Installing gog skill
Create the skill directory:
mkdir -p .openclaw/skills/gog
Then create the skill definition file:
vim .openclaw/skills/gog/SKILL.md
This file tells OpenClaw how to use the tool. Means the AI will read this skill, understand it and then execute tools such as gogcli. SKILL.md can be directly copied from the clawhub website here
Installing gogcli
https://github.com/steipete/gogcli
Download the binary:
wget https://github.com/steipete/gogcli/releases/download/v0.11.0/gogcli_0.11.0_linux_amd64.tar.gz
Extract it:
tar -xzf gogcli_0.11.0_linux_amd64.tar.gz
Move the binary into your path:
sudo mv gog /usr/local/bin/
Verify the installation:
gog --help
Creating Google OAuth Credentials
To allow gogcli to access Google services, we need to create OAuth credentials.
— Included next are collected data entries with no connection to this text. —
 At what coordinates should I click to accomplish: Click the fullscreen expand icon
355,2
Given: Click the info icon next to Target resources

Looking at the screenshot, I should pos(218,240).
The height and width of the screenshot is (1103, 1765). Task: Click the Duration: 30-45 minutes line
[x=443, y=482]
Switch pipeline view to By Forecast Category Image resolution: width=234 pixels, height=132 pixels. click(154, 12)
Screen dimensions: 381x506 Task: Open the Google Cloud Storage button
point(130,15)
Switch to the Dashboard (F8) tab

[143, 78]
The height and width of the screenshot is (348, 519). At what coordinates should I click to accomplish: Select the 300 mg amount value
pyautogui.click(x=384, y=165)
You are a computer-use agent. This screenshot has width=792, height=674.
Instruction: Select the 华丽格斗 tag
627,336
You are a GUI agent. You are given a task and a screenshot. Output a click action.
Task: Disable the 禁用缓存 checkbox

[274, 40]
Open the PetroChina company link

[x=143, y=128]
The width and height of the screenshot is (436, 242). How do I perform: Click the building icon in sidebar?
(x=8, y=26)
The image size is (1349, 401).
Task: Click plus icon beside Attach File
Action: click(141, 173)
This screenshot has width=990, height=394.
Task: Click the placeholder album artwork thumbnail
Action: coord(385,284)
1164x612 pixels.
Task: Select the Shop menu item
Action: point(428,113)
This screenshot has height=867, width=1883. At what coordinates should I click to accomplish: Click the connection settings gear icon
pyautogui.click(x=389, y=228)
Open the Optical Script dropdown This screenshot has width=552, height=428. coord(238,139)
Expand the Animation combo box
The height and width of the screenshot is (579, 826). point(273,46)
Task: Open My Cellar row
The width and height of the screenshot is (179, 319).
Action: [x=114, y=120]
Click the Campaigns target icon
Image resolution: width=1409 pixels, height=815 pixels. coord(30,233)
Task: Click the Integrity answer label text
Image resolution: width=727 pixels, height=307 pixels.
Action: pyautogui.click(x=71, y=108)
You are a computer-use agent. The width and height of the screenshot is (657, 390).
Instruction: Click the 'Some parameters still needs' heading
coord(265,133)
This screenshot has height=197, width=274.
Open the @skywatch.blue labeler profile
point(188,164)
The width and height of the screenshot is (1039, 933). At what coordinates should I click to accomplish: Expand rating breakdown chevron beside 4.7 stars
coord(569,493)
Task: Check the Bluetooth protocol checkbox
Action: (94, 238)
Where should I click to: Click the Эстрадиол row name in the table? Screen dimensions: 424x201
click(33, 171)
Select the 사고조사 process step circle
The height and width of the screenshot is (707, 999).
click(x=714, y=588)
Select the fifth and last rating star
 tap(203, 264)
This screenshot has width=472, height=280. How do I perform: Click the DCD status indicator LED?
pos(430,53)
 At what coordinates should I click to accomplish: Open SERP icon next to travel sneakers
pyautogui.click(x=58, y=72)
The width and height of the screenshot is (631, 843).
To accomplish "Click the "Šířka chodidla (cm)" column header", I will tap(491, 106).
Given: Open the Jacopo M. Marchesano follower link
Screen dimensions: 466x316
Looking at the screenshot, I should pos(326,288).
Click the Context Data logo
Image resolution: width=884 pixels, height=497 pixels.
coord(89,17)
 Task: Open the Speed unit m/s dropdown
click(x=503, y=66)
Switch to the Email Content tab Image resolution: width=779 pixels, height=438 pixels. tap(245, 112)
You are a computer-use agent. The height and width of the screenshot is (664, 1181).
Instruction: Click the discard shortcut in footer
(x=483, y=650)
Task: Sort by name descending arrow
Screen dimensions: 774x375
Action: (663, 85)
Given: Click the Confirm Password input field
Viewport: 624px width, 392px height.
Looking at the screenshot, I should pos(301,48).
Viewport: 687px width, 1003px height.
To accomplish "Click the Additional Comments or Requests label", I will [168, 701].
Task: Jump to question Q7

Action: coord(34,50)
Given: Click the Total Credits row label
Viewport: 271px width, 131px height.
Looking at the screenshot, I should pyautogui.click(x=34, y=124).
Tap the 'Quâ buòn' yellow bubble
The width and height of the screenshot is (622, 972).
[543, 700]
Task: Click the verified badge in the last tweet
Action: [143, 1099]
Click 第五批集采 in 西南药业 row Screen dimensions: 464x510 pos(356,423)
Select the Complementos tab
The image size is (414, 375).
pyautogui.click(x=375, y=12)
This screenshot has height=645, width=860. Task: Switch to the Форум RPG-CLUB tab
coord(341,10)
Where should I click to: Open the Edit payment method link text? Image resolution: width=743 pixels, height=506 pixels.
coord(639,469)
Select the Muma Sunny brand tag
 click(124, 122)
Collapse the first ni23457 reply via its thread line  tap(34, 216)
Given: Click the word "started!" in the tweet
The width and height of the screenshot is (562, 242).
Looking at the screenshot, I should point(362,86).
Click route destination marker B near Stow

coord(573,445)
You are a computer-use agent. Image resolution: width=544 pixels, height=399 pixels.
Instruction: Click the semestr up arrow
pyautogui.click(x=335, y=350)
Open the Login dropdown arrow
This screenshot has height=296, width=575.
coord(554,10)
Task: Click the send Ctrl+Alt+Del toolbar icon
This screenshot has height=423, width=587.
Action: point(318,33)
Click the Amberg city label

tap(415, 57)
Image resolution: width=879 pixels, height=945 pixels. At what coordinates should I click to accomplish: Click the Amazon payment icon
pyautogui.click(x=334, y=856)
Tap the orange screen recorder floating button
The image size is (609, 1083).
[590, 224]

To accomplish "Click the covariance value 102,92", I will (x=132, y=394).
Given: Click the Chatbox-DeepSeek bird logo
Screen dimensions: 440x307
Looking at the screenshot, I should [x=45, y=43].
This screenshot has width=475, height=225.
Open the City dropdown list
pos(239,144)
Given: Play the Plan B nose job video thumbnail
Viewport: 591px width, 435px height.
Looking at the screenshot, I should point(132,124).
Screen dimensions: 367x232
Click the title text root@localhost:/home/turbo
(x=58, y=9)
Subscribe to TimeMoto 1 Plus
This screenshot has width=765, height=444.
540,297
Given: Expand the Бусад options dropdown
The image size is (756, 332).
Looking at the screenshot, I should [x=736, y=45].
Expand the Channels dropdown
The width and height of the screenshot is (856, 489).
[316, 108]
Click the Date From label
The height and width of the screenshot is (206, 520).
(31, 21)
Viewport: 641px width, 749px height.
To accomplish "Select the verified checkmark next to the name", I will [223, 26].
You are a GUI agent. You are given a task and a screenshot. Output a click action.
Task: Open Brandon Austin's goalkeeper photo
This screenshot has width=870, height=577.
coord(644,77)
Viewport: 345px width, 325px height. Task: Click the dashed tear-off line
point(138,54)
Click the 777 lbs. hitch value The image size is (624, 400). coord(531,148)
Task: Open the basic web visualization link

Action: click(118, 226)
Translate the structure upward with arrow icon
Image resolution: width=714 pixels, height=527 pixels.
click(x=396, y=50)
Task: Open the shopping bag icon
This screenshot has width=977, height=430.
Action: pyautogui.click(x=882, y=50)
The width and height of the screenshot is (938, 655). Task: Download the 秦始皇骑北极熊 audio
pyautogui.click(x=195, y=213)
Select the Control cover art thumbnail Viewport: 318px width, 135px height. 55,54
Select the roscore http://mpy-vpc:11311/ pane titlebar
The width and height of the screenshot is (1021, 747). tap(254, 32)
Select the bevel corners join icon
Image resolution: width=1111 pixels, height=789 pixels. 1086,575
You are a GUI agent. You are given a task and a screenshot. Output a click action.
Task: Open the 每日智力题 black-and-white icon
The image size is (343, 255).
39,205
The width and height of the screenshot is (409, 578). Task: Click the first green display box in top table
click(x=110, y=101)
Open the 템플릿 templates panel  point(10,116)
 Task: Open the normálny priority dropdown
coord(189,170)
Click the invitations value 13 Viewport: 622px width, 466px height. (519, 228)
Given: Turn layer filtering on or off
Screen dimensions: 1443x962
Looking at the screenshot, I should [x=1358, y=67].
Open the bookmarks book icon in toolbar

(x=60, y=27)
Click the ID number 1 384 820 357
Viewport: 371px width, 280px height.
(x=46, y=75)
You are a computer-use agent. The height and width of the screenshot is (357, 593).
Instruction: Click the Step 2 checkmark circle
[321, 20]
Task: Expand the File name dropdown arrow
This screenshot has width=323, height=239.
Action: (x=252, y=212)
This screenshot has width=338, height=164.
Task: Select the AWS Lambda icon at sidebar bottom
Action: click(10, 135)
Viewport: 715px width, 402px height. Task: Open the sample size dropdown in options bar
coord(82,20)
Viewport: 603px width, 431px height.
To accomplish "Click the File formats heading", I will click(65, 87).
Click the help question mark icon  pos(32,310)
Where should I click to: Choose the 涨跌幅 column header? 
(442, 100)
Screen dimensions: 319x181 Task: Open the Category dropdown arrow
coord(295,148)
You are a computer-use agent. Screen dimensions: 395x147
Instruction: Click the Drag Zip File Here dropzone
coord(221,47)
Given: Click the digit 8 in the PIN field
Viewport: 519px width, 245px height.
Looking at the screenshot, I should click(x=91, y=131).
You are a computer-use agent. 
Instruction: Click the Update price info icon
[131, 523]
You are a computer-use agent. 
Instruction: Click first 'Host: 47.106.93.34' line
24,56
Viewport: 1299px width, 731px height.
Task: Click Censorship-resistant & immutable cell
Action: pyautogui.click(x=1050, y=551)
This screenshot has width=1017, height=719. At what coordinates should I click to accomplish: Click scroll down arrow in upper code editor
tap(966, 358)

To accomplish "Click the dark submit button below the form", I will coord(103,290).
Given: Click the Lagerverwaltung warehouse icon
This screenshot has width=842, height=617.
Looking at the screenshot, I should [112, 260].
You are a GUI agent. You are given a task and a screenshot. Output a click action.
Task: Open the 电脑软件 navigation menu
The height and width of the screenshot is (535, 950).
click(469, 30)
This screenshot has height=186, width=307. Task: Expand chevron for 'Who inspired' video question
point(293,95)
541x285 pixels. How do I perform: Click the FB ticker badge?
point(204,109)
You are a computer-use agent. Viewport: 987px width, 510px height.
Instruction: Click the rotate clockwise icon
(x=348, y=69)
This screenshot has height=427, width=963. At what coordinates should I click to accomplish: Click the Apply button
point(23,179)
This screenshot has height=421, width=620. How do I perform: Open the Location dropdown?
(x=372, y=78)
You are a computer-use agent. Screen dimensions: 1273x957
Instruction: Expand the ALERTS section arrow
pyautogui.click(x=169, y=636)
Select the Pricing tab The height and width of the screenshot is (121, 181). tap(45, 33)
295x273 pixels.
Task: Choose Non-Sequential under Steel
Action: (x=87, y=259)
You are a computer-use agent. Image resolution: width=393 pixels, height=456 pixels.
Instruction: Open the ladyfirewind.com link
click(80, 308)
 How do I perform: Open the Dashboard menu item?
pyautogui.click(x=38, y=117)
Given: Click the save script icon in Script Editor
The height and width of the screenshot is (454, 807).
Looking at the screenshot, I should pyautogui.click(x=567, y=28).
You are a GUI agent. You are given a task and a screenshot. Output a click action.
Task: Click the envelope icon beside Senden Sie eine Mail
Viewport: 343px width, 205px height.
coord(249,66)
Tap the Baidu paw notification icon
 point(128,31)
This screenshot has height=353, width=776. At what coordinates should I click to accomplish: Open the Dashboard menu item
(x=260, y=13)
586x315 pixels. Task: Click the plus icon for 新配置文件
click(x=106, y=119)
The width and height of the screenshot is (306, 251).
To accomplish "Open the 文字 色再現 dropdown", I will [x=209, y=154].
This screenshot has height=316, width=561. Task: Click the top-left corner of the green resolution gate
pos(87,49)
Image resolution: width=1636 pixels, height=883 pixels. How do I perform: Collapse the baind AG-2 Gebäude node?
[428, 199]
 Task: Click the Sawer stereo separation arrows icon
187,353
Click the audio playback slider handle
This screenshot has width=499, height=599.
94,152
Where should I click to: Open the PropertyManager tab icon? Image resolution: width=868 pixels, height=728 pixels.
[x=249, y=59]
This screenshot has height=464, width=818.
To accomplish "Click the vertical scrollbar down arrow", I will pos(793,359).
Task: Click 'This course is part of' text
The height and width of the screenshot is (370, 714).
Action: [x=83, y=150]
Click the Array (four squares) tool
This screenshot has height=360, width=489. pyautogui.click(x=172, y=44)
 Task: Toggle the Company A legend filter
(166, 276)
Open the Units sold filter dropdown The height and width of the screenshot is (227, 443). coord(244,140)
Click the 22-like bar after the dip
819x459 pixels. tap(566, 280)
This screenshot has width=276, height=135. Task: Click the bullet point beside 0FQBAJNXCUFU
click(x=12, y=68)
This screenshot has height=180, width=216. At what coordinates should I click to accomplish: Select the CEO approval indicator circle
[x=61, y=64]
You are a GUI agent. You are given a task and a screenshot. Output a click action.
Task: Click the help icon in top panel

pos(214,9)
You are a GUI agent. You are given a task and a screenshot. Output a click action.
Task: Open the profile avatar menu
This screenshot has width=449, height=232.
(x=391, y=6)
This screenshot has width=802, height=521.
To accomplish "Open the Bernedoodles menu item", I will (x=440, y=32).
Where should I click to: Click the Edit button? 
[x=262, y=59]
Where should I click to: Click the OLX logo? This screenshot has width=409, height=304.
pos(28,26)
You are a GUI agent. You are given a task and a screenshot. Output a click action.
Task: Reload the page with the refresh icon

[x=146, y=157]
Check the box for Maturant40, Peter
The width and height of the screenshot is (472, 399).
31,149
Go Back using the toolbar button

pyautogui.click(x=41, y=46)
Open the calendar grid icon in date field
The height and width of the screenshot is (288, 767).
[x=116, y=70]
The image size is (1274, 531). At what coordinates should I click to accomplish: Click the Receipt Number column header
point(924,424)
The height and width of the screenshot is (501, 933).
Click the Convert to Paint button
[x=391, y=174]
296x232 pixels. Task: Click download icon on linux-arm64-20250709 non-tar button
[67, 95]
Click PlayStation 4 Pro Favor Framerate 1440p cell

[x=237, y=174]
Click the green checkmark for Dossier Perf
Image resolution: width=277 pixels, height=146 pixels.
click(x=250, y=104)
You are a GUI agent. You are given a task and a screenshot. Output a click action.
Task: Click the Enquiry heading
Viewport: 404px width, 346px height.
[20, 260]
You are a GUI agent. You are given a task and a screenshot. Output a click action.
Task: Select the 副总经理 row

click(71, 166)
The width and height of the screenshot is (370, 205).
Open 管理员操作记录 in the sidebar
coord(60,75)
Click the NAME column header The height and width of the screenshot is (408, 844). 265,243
Open the Google Cloud Console credentials page:
https://console.cloud.google.com/apis/credentials
Then follow these steps:
Create a new project
Enable APIs
Gmail API
Calendar API
Tasks API
Configure the OAuth consent screen
Add your Gmail account as a test user
Create an OAuth client
Download the credentials file:
client_secret_....apps.googleusercontent.com.json
Authenticating gogcli
Once you have the OAuth credentials, store them using:
gog auth credentials ./client_secret_.apps.googleusercontent.com.json
Then authorize your Google account:
gog auth add name@gmail.com --services user --manual
You will be prompted for a keyring password. For simplicity, I used openclaw.
In SKILL.md, update the instructions so the agent knows how to run the tool properly. Running the tool in Linux requires the GOG_KEYRING_PASSWORD environment variable.
Notes
- Set `GOG_ACCOUNT=name@gmail.com` to avoid repeating `--account`.
- Always set `GOG_KEYRING_PASSWORD=openclaw`.
- Always add `--no-input` when executing commands.
What the Agent Can Do Now
After completing the setup, the OpenClaw agent can now:
Read my Google Calendar
Check emails
View tasks
I then subscribed to the calendar of my main Google account. After giving my permission to read and write, I can tell my AI agent to add a schedule for plans and then every night, notify me of all the things I have in my calendar for tomorrow.